• _Problem to solve_: Reproduce the records, unchanged, from the line containing "coordinates (1454, 778)." through the end of the records.

• _Extracted records_:
=======

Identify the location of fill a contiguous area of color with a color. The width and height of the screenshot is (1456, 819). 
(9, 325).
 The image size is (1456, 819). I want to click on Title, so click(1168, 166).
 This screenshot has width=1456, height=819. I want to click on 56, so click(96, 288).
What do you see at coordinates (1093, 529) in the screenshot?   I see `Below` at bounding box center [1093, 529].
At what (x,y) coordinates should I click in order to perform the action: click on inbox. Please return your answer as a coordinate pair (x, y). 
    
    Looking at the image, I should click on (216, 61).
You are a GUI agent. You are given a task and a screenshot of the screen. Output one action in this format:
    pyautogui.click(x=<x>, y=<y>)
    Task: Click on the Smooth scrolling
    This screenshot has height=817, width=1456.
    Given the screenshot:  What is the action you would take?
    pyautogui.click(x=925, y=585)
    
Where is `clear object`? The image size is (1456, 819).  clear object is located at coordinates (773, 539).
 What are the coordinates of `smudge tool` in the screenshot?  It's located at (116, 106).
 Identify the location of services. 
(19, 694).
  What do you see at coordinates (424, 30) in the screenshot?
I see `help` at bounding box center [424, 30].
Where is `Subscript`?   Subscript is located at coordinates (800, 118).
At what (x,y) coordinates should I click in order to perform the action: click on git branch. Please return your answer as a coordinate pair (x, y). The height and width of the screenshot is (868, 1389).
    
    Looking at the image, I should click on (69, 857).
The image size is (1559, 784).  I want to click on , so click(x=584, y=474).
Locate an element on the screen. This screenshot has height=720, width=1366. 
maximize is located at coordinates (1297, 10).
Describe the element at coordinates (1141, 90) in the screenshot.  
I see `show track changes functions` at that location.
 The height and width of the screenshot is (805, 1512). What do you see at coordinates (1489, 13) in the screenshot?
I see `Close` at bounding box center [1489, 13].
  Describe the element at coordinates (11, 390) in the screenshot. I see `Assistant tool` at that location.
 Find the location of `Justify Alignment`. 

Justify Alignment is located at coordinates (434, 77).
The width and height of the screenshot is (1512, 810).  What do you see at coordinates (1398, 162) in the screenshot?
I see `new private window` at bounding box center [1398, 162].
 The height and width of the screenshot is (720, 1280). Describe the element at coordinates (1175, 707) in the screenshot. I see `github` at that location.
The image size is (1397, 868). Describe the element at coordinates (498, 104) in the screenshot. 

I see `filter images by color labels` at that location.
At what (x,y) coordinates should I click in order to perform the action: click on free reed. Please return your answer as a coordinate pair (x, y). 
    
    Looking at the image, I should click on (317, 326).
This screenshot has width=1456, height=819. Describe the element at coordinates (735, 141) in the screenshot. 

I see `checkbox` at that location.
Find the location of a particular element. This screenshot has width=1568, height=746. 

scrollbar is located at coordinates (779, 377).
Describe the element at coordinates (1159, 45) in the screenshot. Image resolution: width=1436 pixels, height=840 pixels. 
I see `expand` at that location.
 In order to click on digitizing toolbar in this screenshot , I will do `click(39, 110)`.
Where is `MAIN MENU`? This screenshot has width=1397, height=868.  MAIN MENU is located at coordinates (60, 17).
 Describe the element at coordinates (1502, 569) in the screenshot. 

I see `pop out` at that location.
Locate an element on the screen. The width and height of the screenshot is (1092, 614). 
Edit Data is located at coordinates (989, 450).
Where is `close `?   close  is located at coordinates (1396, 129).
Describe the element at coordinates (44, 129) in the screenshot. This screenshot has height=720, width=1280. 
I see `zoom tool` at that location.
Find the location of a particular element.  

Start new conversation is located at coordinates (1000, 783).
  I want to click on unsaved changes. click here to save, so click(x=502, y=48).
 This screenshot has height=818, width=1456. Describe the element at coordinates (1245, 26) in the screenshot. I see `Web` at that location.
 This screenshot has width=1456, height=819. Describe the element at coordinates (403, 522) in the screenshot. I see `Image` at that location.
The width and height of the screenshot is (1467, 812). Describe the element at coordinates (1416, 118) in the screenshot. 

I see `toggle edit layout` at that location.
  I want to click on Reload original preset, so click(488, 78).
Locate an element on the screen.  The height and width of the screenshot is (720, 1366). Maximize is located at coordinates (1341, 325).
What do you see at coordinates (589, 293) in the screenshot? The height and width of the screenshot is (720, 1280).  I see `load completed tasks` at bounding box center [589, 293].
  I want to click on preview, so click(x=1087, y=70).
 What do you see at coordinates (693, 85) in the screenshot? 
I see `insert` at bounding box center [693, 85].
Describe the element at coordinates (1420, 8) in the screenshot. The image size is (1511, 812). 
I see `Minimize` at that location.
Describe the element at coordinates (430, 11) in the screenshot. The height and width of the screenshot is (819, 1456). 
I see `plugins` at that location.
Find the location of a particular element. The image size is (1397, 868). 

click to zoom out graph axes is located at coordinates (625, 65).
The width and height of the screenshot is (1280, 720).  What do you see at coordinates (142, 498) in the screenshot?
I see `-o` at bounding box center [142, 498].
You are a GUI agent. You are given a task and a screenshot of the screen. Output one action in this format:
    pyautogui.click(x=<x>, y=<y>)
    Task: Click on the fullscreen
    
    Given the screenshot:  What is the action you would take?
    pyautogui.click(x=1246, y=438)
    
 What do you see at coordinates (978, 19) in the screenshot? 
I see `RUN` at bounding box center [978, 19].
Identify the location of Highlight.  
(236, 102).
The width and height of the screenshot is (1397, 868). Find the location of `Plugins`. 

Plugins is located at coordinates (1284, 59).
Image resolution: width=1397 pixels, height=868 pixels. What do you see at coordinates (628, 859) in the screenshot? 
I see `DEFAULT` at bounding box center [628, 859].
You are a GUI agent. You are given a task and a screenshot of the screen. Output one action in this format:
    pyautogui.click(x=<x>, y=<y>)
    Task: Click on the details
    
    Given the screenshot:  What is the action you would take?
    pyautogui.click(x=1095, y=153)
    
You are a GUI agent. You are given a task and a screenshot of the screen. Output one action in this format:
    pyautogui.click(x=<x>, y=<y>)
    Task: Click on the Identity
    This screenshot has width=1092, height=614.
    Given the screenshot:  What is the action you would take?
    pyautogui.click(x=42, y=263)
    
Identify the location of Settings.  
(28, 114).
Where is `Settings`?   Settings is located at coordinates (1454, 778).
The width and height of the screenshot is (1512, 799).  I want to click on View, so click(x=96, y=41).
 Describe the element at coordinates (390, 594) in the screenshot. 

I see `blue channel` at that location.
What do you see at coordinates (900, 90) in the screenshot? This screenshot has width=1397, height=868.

=======

• _Exercise result_:
Where is `Settings`?   Settings is located at coordinates (1454, 778).
The width and height of the screenshot is (1512, 799).  I want to click on View, so click(x=96, y=41).
 Describe the element at coordinates (390, 594) in the screenshot. 

I see `blue channel` at that location.
What do you see at coordinates (900, 90) in the screenshot? This screenshot has width=1397, height=868.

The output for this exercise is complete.